Rory's Carrot Tartare

Carrot Tartare

This dish concept was created by Daniel Humm and served

table side at his restaurant Eleven Madison in NYC.

What you mix in is what makes the dish.


6 large carrots, with stems on

1 tablespoon apple mustard

1 tablespoon pickled ginger

1 tablespoon fresh grated horseradish

1 tablespoon chopped black olives

1 tablespoon sunflower seeds

1 teaspoon orange zest

1 tablespoon pickled chopped red onion

grain mustard

spicy carrot vinaigrette



Apple Mustard:

3 apples cored and peeled

1 teaspoon brown sugar

2 teaspoons powdered mustard

1/2 teaspoon nutmeg

1/2 teaspoon cinnamon

1/2 lemon, remove seeds


1.    In a medium pot add 1/2 cup water, apples and lemon.

2.    Simmer until apples are soft. Drain water and remove lemon.

3.    Add brown sugar, nutmeg, cinnamon and mustard.

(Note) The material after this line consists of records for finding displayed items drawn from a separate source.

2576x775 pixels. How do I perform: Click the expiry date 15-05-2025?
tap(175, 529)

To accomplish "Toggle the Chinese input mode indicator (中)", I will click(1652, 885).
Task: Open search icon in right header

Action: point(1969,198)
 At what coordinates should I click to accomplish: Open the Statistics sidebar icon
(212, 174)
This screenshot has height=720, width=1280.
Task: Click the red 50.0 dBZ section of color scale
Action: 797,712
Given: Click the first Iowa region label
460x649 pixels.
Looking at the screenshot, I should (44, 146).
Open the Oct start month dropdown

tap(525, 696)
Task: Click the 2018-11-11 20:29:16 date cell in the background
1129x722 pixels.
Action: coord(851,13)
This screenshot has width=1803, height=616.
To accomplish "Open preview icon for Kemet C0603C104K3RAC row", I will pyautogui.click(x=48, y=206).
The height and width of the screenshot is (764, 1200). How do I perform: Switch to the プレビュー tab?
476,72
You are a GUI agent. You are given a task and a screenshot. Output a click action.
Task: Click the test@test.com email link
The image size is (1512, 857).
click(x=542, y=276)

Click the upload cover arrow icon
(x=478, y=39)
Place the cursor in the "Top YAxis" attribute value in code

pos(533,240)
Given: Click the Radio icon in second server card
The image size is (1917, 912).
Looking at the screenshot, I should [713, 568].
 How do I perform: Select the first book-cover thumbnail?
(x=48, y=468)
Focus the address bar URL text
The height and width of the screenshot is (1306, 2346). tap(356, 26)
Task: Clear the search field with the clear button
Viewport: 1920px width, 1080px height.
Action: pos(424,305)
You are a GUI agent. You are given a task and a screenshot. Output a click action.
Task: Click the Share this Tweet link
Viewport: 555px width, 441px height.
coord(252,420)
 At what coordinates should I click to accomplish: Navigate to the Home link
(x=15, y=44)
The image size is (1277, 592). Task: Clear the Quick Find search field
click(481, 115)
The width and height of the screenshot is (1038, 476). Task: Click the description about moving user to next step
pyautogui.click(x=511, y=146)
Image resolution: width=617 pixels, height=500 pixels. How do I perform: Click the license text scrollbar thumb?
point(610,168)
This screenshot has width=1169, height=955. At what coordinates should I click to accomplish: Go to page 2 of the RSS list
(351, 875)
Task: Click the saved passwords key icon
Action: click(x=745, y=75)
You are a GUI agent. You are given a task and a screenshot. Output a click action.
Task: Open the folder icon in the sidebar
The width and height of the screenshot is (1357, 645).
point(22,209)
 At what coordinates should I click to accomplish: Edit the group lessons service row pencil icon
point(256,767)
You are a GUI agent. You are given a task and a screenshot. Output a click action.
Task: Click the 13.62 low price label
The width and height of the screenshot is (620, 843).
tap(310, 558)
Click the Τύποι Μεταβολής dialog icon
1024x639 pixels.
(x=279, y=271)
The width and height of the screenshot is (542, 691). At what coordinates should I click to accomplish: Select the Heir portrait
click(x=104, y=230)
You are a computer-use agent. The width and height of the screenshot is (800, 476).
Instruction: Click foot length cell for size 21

4.    Blend well in a food processor or blender and keep in refrigerator until needed.


Pickled Onion:

1 red onion

1 cup red wine vinegar

1/2 cup sugar

pickling spice



1.    Cut onion into quarters.

2.    Mix vinegar, sugar and pickling spice. Then add onion and let sit for at least 4 days.


Spicy Carrot Vinaigrette:

2 carrots

1/2 teaspoon ground cumin

1/2 cup carrot juice

4 tablespoons red wine vinegar

1 teaspoon honey

1 teaspoon sriracha

1/4 cup olive oil

sea salt to taste


In a blender or food processor mix all together until smooth.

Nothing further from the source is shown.